Across the entries below, how many lines have the word "will" in them? Respond with only the number.
++++ Material provided
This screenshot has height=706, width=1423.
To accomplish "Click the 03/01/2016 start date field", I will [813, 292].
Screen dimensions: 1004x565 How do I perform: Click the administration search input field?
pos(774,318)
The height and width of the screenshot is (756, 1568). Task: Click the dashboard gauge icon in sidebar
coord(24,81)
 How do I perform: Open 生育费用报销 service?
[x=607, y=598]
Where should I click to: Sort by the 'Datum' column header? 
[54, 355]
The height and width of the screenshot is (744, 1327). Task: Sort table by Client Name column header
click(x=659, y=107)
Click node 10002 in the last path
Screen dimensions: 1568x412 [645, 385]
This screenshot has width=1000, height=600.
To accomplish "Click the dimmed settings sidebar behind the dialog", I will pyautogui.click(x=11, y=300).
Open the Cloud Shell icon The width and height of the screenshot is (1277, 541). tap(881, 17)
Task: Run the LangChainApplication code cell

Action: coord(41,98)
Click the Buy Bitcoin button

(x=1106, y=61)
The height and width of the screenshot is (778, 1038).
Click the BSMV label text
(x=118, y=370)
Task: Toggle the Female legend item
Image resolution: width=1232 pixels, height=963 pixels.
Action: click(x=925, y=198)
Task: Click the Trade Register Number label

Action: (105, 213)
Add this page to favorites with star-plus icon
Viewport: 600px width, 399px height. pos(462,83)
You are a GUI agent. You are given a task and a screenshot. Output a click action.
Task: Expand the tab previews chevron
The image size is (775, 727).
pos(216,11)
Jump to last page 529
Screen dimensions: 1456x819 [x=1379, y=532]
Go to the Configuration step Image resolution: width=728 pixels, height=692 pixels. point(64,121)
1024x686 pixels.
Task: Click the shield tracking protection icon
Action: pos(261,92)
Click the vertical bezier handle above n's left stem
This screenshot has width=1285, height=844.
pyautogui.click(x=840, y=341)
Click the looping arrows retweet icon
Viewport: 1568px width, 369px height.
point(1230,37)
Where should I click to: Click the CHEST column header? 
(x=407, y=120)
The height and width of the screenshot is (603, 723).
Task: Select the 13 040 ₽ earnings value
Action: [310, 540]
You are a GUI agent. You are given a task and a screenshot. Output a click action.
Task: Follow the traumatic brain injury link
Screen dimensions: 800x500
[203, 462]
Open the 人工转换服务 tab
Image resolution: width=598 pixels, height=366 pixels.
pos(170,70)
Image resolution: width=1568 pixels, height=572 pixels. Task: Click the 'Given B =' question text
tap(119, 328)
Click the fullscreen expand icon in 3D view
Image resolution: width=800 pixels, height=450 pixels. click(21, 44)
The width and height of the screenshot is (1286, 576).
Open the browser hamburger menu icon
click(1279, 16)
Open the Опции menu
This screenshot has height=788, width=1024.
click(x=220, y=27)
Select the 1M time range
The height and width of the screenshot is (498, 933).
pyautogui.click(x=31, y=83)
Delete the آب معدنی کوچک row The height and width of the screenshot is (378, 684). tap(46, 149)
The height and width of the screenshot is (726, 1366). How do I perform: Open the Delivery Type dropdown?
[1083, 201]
++++++++
● Finished task:
2